> **Selected excerpt**
This is obviously why it is called a turnaround. It’s just that people may have (incorrectly) assumed that Intel had already bottomed when Pat Gelsinger became CEO. Even in the 2019 investor meeting plan (where Intel would deliver $85B revenue and $6 EPS by 2023/24), gross margin would bottom only in 2021 to 57% (without there being any guidance yet for gross margin beyond 2021) due to the “confluence” of 10nm/7nm nodes. Obviously, due to the 7nm delay, this confluence has been postponed by two years to 10nm/7nm/5nm (7/4/20A) in 2023.

In any case, Intel has a solid path to deliver all-time high EPS in the back half of this decade as it regains technology leadership as well as achieve leverage from its investments in R&D in new and existing businesses and new fabs, reaching triple digit billion dollar revenue. Let’s emphasize again that no black magic is necessary, just regaining a solid technology footing (and conservative growth from a combination of existing and emerging businesses). If one then assigns a 10x multiple on let’s say $6 EPS, then Intel will have doubled your capital – ignoring any additional dividends. Of course, in the real turnaround case if Intel gets lucky to get a >15x multiple on $10+ EPS… Valuing Intel Like Its Peers Yields A $210 Price Target.

I am putting a firm stake in the ground by claiming that currently is the financial (gross margin and revenue) and stock bottom. (The tech bottom will last another year as AMD starts rolling out its Zen 4 line-up and Intel 4/3 volume remains minimum until H1 2024.) If the stock does go lower, then that would simply only increase the gift the market is providing, as it was determined above that even a low gross margin, no growth and highly investing Intel would still be worth $30.

Of course though, odds are a highly investing Intel will eventually see gross margin and revenue expansion. Hence, I have more than doubled my (still relatively small) Intel investment over the last few months by taking advantage of this dip.

In conclusion, with the share price cratering, I am simply making the case Intel’s fundamentals remain unchanged (as long as the return to process leadership or even parity remains unchanged, which it is). This in due time should warrant a >$60 share price (assuming a meager 10x P/E multiple) as the revenue approaches and/or succeeds $100B over time. This is because, after half a decade of focusing on reducing costs, Intel is currently investing as if it already is such a $100B company, sacrificing near-term profitability for the long-term growth and health of the business.

> **Extracted material**

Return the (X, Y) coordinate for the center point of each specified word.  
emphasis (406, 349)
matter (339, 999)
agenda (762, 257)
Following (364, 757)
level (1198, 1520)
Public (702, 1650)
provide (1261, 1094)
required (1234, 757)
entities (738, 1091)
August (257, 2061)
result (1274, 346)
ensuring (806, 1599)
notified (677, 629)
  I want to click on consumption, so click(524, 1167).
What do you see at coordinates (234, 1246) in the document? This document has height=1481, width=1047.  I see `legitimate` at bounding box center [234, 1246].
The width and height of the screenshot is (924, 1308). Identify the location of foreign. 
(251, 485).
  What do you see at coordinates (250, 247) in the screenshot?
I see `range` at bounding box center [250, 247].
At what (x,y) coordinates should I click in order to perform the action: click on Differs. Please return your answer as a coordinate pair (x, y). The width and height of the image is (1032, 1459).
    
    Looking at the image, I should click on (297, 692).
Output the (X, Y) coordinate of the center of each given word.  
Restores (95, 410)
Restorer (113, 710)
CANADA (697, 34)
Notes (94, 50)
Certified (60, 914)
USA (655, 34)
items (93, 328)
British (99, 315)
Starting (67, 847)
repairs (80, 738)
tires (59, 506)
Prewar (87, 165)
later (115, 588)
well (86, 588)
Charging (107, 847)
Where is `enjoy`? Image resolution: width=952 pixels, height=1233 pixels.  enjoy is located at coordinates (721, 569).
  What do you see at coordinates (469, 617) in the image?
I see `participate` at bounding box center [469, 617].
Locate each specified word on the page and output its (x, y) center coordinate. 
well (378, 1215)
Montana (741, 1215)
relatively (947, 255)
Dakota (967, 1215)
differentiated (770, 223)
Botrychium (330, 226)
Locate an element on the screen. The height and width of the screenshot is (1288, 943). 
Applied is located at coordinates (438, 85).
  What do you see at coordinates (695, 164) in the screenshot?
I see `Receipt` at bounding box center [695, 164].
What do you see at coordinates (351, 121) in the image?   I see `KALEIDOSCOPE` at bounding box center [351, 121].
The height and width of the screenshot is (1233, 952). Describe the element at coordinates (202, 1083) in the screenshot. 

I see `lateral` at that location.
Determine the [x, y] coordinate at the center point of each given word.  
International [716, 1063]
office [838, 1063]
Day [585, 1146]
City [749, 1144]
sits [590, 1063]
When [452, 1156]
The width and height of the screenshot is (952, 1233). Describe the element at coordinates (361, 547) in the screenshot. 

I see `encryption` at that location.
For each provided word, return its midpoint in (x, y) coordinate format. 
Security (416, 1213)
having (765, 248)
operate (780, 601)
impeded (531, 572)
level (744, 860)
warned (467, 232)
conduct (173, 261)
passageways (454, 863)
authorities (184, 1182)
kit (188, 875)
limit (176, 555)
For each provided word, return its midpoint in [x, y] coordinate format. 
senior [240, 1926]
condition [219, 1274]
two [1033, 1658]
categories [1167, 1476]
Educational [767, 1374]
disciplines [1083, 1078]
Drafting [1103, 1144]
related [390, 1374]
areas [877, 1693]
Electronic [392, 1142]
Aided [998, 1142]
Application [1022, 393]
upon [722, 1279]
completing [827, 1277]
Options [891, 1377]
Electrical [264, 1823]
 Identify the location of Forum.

> **What is being asked**
Answer these questions from the Intel turnaround excerpt:
(a) In the 2019 investor meeting plan, what year would gross margin bottom, and at what level?
(b) Until when will Intel 4/3 volume remain minimum?
(c) What share price does the conclusion say is warranted, and what P/E multiple does that assume?

> **Result for this task**
(a) 2021, at 57%.
(b) Until H1 2024.
(c) A share price above $60, assuming a 10x P/E multiple.